Many times, when things change, we don't necessarily capture or document those changes the way we probably should. Sometimes data accidentally gets changed – a where clause wasn't used or something insane like that. I've never, ever, ever done that personally, but I've heard tell of such things… System-versioned temporal tables allow us to view data at a particular point in time regardless of how often it has changed since then.
Each temporal table is actually two table: One that changes with inserts/updates/deletes, and one history table that holds all versions of historical rows. Both the current table and the history table have columns representing the start and end times when that row in the table was current. In the current table, the end time will always be
'9999-12-31 23:59:59.9999999', because that data is current.

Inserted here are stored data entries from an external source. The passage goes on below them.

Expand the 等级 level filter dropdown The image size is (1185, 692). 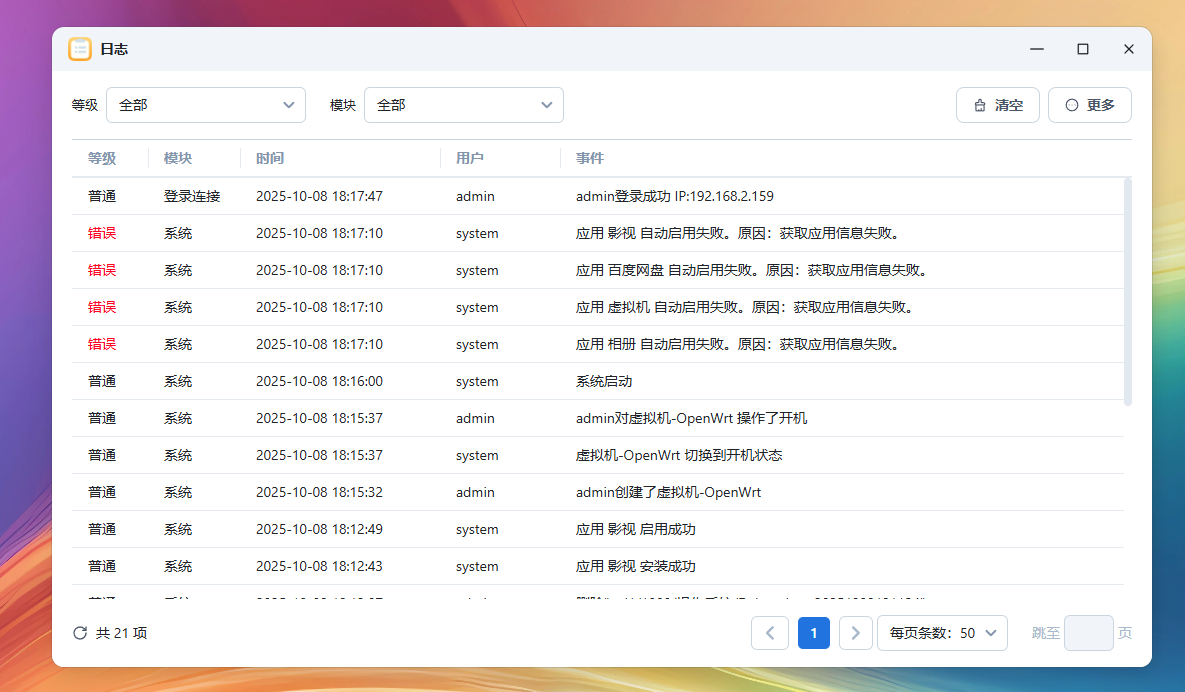205,105
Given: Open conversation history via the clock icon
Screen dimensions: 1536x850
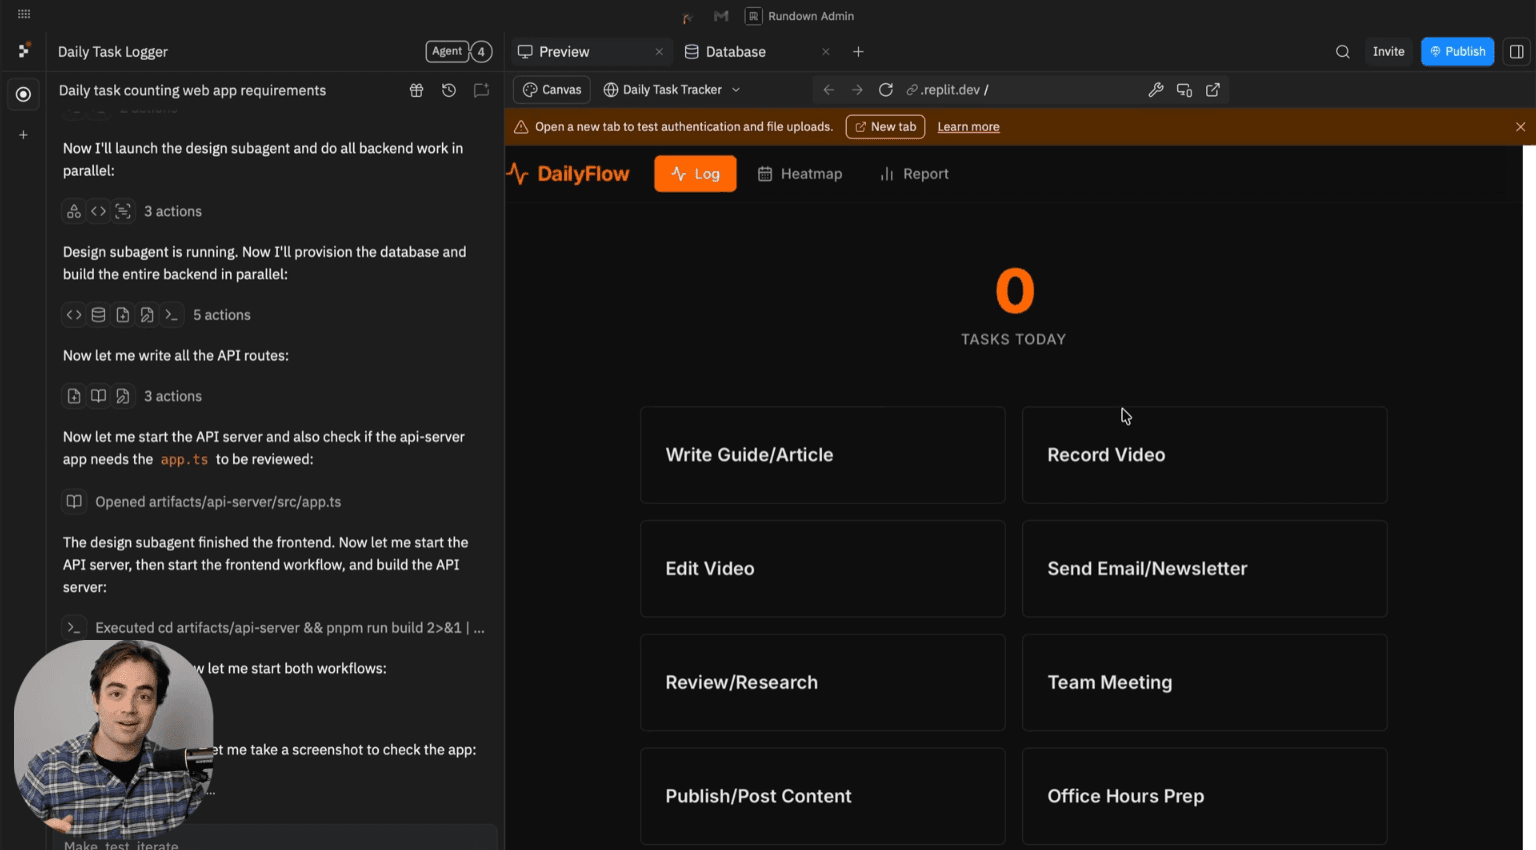Looking at the screenshot, I should tap(448, 90).
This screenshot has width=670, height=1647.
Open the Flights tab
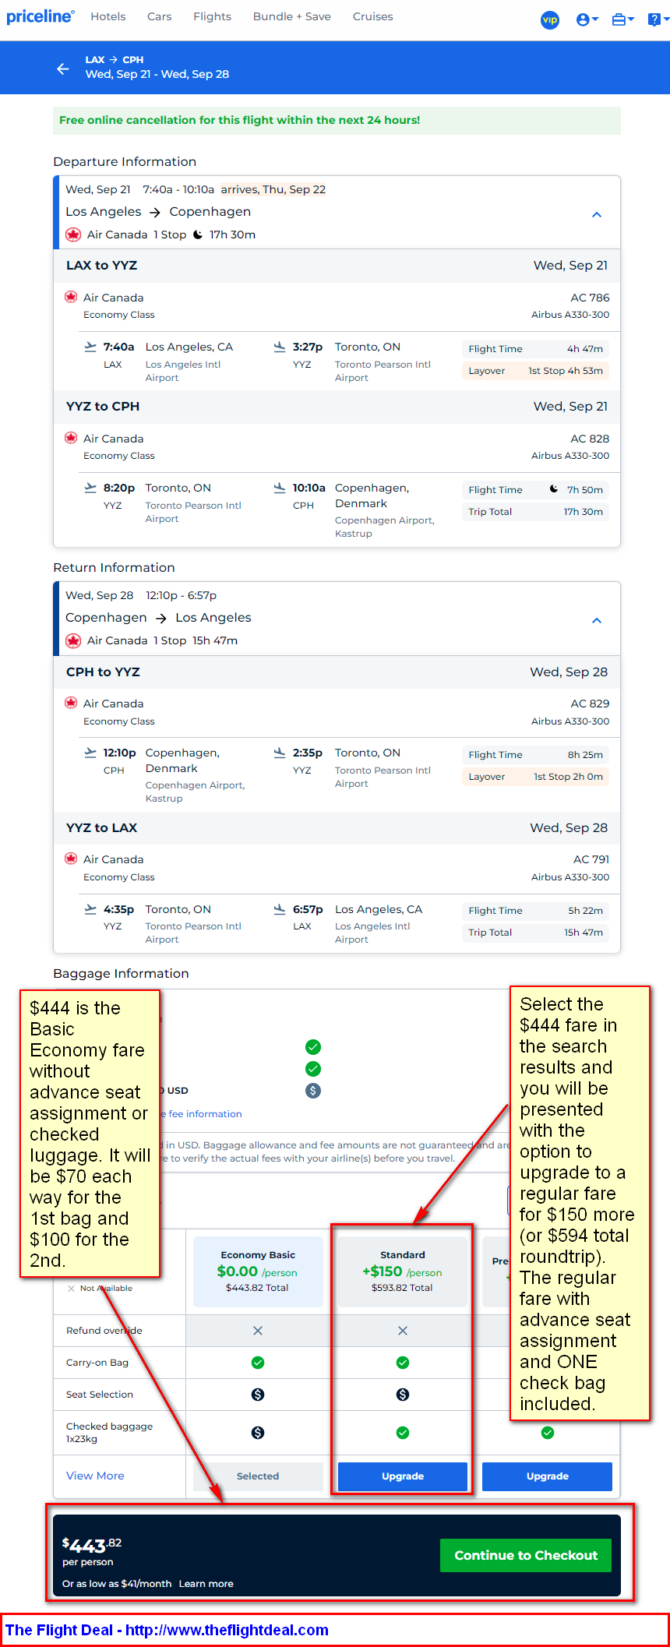[212, 17]
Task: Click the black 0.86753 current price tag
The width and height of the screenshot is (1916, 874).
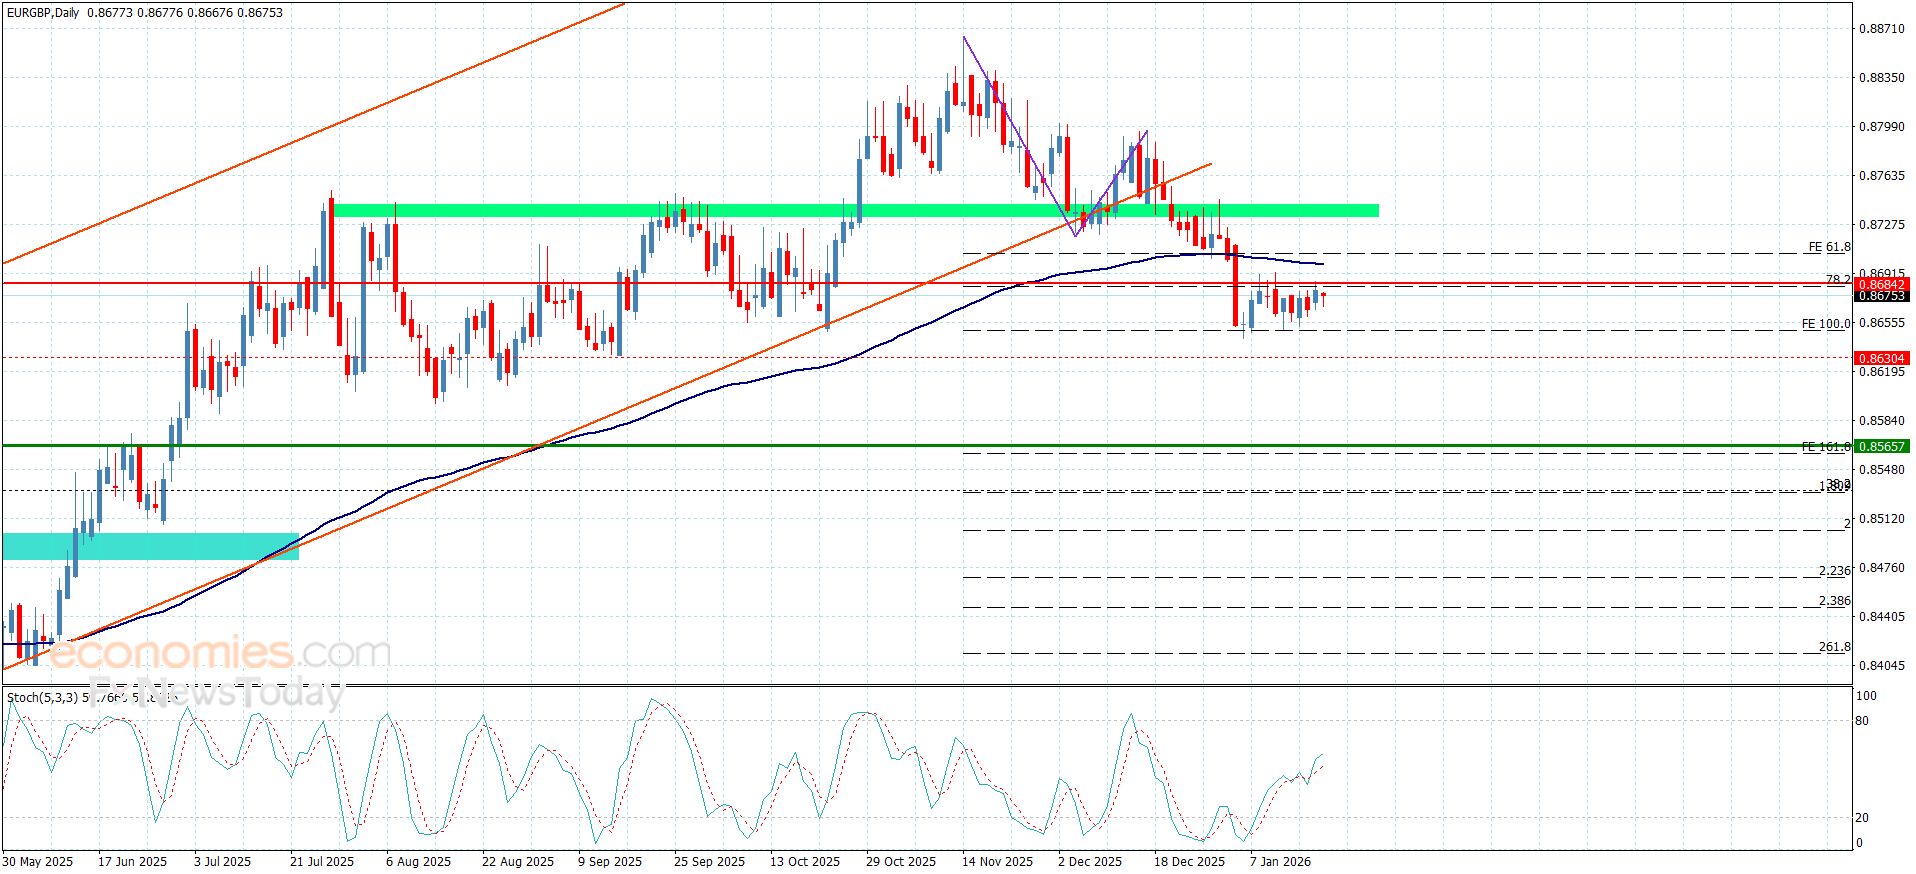Action: 1881,296
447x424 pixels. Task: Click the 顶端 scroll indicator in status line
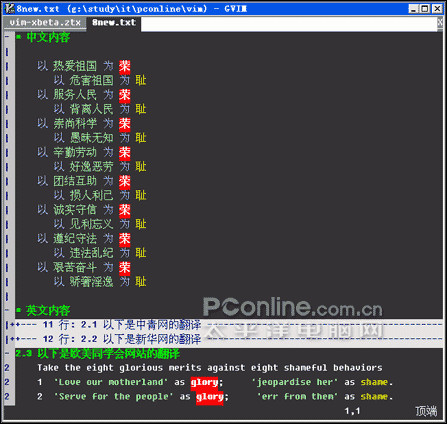[426, 411]
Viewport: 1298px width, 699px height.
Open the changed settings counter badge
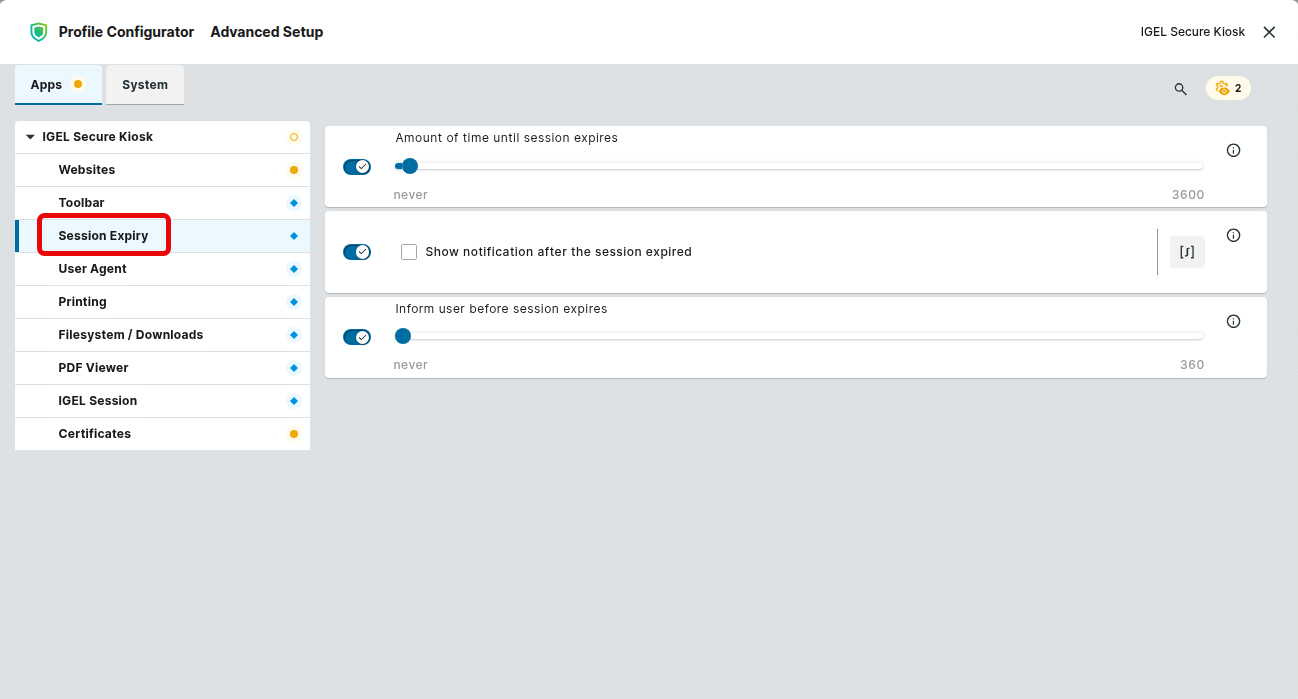pos(1228,88)
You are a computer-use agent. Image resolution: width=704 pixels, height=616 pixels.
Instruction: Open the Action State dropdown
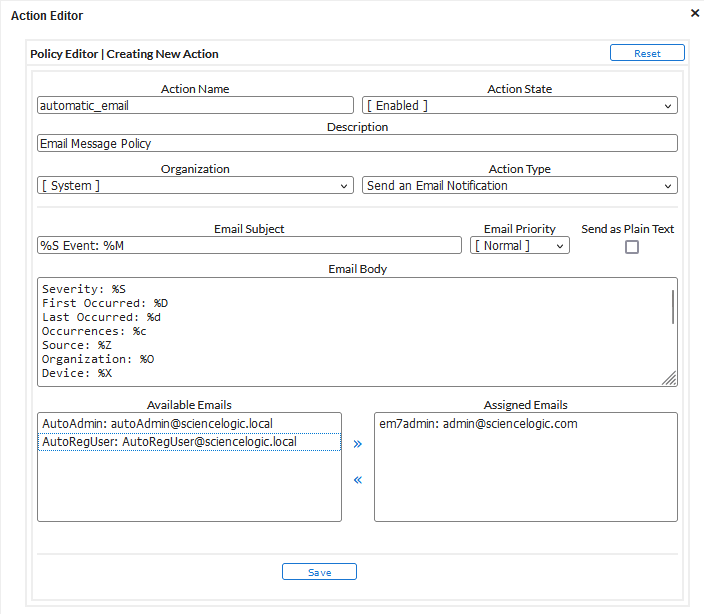click(x=519, y=105)
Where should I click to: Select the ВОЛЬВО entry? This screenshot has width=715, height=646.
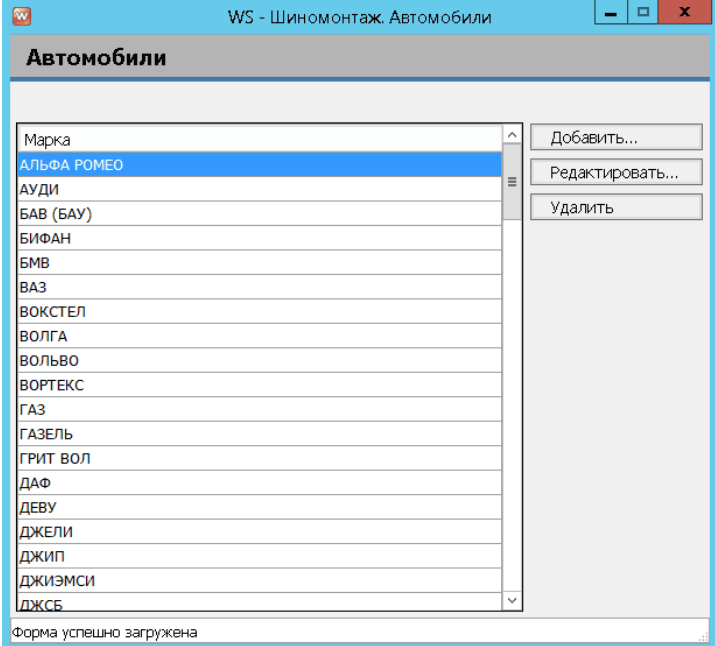point(260,361)

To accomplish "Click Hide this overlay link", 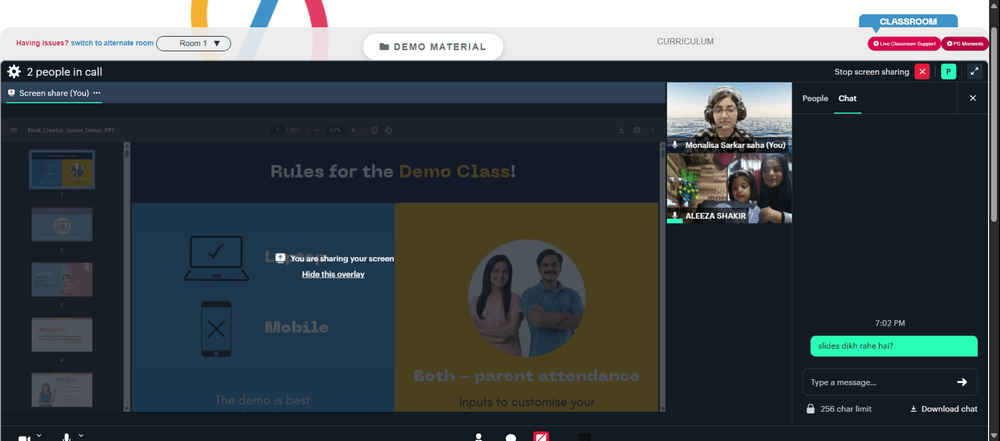I will click(x=333, y=274).
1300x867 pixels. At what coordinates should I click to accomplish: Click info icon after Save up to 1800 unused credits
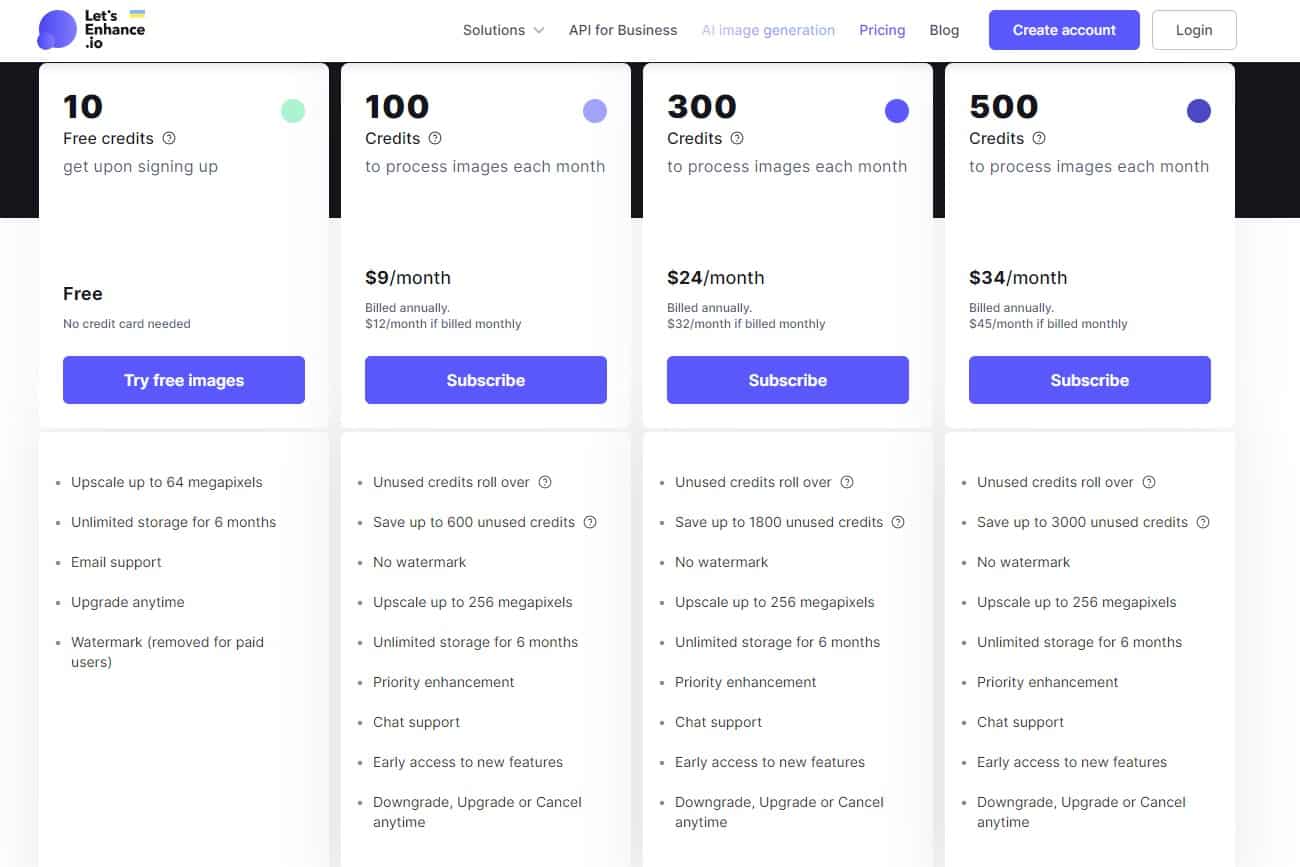coord(898,522)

Creating a temporal table is exactly like creating a regular table, except you'll add two tables and turn on system versioning like so:
CREATE TABLE dbo.Beers ( BeerID int IDENTITY(1,1) NOT NULL PRIMARY KEY CLUSTERED, Brewery nvarchar(50), City nvarchar(50), [State] nvarchar(5), BeerName nvarchar(50), [Abv%] decimal(4,1), Ibu nvarchar(10), Srm nchar(10), [Type] nvarchar(150), Style varchar(100), /* temporal information below */ SysStartTime datetime2(7) GENERATED ALWAYS AS ROW START NOT NULL, SysEndTime datetime2(7) GENERATED ALWAYS AS ROW END NOT NULL, PERIOD FOR SYSTEM_TIME (SysStartTime, SysEndTime) ) WITH (SYSTEM_VERSIONING = ON);
The column names for the start and end times can be different, but the data types and generation must be the same. This will create a history table with a name like
'MSSQL_TemporalHistoryFor_...'. Here is what your temporal table will look like in SQL Server Management Studio:
If you want to specify an existing table instead of accepting the default, you can create a history table first, and point the temporal table to that using similar syntax to the above:
WITH (SYSTEM_VERSIONING = ON (HISTORY_TABLE = history_schema.history_table) );
Additionally, you can convert existing tables to temporal tables by running the following code:
ALTER TABLE dbo.TableName ADD SysStartTime datetime2(7) GENERATED ALWAYS AS ROW START HIDDEN NOT NULL DEFAULT SYSUTCDATETIME(), SysEndTime datetime2(7) GENERATED ALWAYS AS ROW END HIDDEN NOT NULL DEFAULT CONVERT(datetime2(7), '9999-12-31T23:59:59.9999999'), PERIOD FOR SYSTEM TIME (SysStartTime, SysEndTime); GO ALTER TABLE dbo.TableName SET (SYSTEM_VERSIONING = ON (HISTORY_TABLE = history_schema.history_table));
If adding these start and end times could potentially break an application (perhaps it's using
SELECT *), they can be created as hidden, meaning that they won't show up in query responses unless they're specified.
Querying these tables for the current data is exactly like querying any other table. If you want to see the data at a certain point in time, though, there is some additional syntax you'll need to add. This will be after the
FROM clause, and will start with
FOR SYSTEM_TIME. There are four options to use for querying data at a point in time or during a range (click on any image to enlarge the example):
Koen Verbeeck (t) wrote about these expressions in more detail over at MSSQLTips.com. The most important thing I took from this:
BETWEEN doesn't behave exactly like it does in other T-SQL constructs, so be careful there.
That is my quick introduction into creating and querying with system-versioned temporal tables. Go play around a bit and have fun!